También lo dejó perplejo el final de la novela, que dejaba abierta una posibilidad de salvación de la humanidad, que sin embargo se presentaba muy ambigua y con escasas probabilidades de ser efectiva y real. Cuando ya parecía todo perdido, en distintas partes del mundo se había comenzado a hablar del retorno simultáneo de varios grandes maestros de la humanidad: Abraham, Moisés, Zoroastro, Krishna, Buda, Confucio, Jesús, Mahoma, Bab y algunos otros.
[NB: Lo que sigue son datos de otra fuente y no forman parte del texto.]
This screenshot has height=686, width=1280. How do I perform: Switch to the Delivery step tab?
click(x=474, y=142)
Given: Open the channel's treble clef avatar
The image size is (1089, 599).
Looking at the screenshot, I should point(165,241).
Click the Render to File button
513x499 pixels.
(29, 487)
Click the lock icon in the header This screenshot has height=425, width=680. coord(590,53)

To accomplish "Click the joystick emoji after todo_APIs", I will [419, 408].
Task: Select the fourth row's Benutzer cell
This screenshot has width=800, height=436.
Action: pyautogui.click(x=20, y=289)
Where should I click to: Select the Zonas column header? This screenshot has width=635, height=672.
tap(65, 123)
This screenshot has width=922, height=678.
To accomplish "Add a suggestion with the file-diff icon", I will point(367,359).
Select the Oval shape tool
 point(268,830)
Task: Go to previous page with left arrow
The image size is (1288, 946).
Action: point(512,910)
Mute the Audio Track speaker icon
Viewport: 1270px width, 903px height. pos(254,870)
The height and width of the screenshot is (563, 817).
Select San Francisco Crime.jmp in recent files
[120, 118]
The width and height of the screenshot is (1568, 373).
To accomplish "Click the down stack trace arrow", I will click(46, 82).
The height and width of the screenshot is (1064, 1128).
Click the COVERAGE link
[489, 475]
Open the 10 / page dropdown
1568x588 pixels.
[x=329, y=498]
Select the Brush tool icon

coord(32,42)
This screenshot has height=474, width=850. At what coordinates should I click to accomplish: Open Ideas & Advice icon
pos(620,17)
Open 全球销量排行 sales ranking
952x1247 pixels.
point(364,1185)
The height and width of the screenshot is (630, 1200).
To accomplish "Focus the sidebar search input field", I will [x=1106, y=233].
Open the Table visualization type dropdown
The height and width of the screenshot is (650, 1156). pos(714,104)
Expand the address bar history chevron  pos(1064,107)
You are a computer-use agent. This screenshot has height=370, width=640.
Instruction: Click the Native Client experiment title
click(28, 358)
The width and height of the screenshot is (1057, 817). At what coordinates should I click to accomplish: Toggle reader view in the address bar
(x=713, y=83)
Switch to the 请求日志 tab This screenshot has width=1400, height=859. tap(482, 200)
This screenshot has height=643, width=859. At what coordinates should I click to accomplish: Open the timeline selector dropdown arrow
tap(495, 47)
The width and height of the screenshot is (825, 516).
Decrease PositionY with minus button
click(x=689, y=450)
Todos ellos habían enseñado el valor de la libertad, testimoniando con su propio ejemplo que más valía morir defendiéndola que vivir oprimidos en la esclavitud. Para influir en las personas emplearon solamente pedagogía: la palabra y el ejemplo de sus vidas. Nunca intervinieron reduciendo la libertad de quienes los seguían, a quienes invitaban dejando siempre que cada uno decidiera su vida.Todos ellos habían enseñado que lo que hace libres a los hombres es el conocimiento de la verdad y el desapego espiritual respecto de los intereses y las pasiones. Todos ellos habían proclamado la libertad de los hijos de Dios como lo que llevaría a los humanos hacia la felicidad y el amor universal.

Pero en cuanto a esta segunda venida simultánea, no estaba claro en la novela si era el sueño de uno de los protagonistas o algo que ocurría realmente; ni tampoco si se trataba del retorno de esos personajes en cuerpo y alma, o de la renovación de sus mensajes en el seno de comunidades religiosas que hacían referencia a ellos. Y también era ambiguo el motivo de su regreso a la tierra: si lo hacían como salvadores de la humanidad o, por el contrario, para cerrar el ciclo de la historia con el Armagedón, el Juicio Final y la instauración de una tierra y un cielo nuevos, que de un modo u otro, todos ellos habían anunciado. Y quedaba abierta finalmente la sospecha de que todo no fuera sino un sueño colectivo de la humanidad, inducido por el Consejo Supremo Intergaláctico que se resistía a aceptar la destrucción de la vida en el planeta tierra.

Juan Solojuán se quedó pensando en el sentido de la vida y de la muerte, y en el valor supremo de la libertad. Esa noche durmió poco.